A TensorFlow implementation of https://github.com/bgshih/crnn

MIT License

299 stars 101 forks source link

How can I accelerate training process using gpu？ #7

Closed awonderfullife closed 6 years ago

awonderfullife commented 6 years ago

it seems that it only uses cpu to train the model...

Belval commented 6 years ago

It does not! It's just that my batch generator in this particular project is nothing short of terrible and it pretty much always have some calculations to do.

I'm working on a different batch generator that should be available in the next few days.

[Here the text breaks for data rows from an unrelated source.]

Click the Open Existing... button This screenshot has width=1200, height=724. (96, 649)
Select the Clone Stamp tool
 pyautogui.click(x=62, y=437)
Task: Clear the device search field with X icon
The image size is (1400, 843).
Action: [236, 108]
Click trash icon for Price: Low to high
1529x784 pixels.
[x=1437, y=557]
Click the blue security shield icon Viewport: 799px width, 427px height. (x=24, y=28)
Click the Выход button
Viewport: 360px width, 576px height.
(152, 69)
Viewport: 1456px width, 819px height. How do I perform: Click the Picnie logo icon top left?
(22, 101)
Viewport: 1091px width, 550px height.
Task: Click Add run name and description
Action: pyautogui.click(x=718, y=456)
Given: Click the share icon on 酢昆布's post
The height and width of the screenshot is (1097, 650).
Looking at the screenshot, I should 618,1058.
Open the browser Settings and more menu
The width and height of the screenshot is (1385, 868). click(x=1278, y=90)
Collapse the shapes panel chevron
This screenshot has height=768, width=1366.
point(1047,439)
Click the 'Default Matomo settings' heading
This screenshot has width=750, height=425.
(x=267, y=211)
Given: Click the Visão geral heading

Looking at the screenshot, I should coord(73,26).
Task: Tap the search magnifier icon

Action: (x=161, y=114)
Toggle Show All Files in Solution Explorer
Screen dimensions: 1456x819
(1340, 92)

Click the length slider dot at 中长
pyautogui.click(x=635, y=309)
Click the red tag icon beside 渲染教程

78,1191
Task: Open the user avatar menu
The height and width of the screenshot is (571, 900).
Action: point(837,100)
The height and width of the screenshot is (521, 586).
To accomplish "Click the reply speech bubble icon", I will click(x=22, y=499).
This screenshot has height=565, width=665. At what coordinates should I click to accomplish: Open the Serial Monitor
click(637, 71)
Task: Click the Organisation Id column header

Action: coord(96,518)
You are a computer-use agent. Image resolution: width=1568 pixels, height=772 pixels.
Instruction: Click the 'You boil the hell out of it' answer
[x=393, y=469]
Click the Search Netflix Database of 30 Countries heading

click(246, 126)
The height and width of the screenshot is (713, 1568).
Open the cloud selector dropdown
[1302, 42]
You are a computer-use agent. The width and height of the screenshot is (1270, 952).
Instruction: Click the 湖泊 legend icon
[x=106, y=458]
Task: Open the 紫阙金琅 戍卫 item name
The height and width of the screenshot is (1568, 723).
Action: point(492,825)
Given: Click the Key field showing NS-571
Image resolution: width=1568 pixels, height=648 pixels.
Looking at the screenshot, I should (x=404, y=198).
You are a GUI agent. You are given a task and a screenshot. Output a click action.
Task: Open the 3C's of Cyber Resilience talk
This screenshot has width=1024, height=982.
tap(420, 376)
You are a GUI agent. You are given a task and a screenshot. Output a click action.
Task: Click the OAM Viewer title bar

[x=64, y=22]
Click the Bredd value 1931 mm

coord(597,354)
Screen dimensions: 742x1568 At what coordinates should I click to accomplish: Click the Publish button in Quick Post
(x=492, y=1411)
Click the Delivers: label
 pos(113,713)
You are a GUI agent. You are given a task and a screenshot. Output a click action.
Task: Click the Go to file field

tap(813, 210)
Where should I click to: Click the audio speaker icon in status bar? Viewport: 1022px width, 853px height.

You can test my claims by running watch -n 1 nvidia-smi on your Linux box and you should see a usage peak every 2-3 seconds depending on batch size.

Please also do keep in mind that the model in the original paper took 50 hours to train so it's normal if it seems to be a slow learner. With my GTX 1080Ti it took about 36 hours to reach convergence.

TccccD commented 5 years ago

My gpu usage rate is 0，But the memory usage is up to 90%， and it takes 5 minutes for a step @Belval

Belval commented 5 years ago

There is something wrong with the whole training pipeline I think. Unfortunately, I have been quite short on time recently so I don't know when I'll have the time to work on this.

Do consider what I wrote above though: the model does take time to train and you will see small peaks of GPU activity for 1-2 seconds of 100%. I think it's just data-starved.

TccccD commented 5 years ago

Yes, it have small peaks of GPU activity for 1-2 seconds of 100%, but after that, it also have 5mins 0%. @Belval

TccccD commented 5 years ago

oh, I find CTCBeamSearchDecoder 200s+ cost, it use cpu.

Belval commented 5 years ago

Hmm this makes sense but I had not thought about it.

I know this implementation is often considered better than the TF one: https://github.com/baidu-research/warp-ctc/tree/master/tensorflow_binding

Also we could check if https://www.tensorflow.org/api_docs/python/tf/nn/ctc_greedy_decoder is faster since the docs seem to imply that.